(Task inputs)
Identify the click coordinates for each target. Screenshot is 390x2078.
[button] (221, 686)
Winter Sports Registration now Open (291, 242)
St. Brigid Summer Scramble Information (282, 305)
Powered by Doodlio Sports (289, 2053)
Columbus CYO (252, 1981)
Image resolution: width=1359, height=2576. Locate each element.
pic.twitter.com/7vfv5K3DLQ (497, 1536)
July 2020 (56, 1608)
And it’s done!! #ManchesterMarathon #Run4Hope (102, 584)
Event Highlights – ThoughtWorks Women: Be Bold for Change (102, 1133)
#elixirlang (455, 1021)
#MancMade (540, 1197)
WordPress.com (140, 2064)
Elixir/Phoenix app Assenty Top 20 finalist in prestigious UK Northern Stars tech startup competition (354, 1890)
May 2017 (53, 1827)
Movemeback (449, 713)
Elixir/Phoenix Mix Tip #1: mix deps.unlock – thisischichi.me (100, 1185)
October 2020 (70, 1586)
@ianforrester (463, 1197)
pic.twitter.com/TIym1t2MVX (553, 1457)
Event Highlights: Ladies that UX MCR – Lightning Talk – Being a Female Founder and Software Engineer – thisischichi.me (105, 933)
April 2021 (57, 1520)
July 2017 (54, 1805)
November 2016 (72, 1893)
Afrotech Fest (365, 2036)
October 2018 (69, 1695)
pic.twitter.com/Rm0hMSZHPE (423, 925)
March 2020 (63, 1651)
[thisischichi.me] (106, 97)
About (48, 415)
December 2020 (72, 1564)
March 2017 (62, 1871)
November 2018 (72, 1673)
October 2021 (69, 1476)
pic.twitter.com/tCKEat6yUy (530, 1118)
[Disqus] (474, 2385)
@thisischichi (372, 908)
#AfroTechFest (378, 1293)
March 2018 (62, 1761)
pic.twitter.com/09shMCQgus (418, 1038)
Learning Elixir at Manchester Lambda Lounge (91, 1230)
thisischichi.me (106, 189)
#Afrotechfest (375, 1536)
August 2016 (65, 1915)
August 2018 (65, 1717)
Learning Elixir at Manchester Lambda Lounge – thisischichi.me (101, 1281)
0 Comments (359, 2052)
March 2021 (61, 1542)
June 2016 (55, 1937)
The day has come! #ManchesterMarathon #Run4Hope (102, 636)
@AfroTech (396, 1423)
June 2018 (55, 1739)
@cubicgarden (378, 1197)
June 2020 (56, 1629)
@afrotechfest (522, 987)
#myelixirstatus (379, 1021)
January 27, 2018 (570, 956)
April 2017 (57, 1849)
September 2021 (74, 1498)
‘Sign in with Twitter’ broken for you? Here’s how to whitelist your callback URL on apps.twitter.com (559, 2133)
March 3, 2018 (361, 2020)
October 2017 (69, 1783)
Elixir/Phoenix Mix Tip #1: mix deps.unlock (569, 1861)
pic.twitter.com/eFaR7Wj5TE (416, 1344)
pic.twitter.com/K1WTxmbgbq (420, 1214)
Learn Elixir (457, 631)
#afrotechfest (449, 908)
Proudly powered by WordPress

(Exercise) Only the lines from the one with "Elixir/Phoenix Mix Tip #1: mix deps.unlock (569, 1861)" through the end of the records above are to be copied, exactly as written.

(Reply to the exercise)
Elixir/Phoenix Mix Tip #1: mix deps.unlock (569, 1861)
pic.twitter.com/eFaR7Wj5TE (416, 1344)
pic.twitter.com/K1WTxmbgbq (420, 1214)
Learn Elixir (457, 631)
#afrotechfest (449, 908)
Proudly powered by WordPress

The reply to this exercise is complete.